● ACTION ITEM
Show all lines of the listing that hold the word "computer".

● DATASET RECORDS

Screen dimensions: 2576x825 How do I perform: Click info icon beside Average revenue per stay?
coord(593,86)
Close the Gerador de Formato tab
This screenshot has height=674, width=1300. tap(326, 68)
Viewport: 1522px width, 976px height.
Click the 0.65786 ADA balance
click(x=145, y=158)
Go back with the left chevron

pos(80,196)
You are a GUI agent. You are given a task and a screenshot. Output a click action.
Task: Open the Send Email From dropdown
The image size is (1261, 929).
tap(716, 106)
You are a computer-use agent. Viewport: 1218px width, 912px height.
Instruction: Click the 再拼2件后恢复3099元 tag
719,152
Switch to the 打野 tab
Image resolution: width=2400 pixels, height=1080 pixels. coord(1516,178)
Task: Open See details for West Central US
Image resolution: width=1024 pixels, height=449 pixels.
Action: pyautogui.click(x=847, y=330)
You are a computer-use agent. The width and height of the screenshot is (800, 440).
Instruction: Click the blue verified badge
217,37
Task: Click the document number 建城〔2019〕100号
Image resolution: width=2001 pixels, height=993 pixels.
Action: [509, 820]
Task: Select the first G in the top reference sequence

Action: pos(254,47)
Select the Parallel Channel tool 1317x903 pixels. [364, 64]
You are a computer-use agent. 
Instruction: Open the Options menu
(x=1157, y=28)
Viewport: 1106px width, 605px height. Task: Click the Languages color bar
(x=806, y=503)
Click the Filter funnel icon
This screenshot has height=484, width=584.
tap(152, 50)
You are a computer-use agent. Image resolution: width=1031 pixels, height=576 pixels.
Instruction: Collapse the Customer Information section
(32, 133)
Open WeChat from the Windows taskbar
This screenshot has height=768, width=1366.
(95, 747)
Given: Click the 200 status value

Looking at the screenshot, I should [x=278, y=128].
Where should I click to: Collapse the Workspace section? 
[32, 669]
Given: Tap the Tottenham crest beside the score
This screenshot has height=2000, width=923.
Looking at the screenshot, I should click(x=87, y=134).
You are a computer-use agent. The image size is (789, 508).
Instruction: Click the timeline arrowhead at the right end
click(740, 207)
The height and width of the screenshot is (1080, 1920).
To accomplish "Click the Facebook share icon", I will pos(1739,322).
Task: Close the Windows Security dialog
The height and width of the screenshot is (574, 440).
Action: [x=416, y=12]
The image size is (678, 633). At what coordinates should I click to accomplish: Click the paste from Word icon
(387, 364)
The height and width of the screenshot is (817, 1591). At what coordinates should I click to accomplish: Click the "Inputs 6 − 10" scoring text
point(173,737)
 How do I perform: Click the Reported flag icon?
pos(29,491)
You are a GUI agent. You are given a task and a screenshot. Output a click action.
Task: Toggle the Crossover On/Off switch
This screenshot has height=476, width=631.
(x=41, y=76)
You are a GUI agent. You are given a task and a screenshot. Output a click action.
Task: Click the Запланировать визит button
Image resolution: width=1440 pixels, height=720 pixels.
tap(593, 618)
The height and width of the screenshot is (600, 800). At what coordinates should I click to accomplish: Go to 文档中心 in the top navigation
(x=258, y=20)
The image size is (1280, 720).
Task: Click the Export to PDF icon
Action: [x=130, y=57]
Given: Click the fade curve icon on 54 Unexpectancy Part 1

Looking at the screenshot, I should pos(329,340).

● EXERCISE ANSWER
You are a computer-use agent. Viewport: 1218px width, 912px height.
You are a computer-use agent. The width and height of the screenshot is (800, 440).
You are a computer-use agent. 
You are a computer-use agent. Image resolution: width=1031 pixels, height=576 pixels.
You are a computer-use agent. The image size is (789, 508).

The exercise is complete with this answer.